◆ **TASK OBJECTIVE**
Gather every line in the entries below that contains the word "product", treating uppercase and lowercase letters as different.

[BEGIN GIVEN RECORDS]

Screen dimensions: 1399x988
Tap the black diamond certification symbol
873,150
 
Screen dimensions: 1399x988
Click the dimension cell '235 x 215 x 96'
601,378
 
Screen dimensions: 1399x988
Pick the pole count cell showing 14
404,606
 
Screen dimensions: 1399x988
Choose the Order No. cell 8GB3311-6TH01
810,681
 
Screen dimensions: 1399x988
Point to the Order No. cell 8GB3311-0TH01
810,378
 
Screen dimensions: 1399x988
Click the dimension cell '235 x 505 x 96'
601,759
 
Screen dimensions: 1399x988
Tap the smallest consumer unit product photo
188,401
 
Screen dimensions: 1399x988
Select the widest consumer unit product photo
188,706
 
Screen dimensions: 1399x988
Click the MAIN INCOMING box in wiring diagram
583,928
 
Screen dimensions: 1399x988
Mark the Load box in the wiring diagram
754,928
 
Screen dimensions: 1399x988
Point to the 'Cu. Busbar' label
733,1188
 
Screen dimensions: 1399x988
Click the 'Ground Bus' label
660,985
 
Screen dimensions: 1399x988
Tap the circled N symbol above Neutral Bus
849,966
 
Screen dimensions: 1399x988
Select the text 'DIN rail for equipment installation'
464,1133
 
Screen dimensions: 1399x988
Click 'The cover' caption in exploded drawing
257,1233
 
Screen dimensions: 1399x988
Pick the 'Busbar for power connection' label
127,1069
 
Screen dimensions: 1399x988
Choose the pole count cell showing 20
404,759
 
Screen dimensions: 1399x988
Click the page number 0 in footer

[END GIVEN RECORDS]

◆ **OUTPUT FOR THIS EXERCISE**
Tap the smallest consumer unit product photo
Select the widest consumer unit product photo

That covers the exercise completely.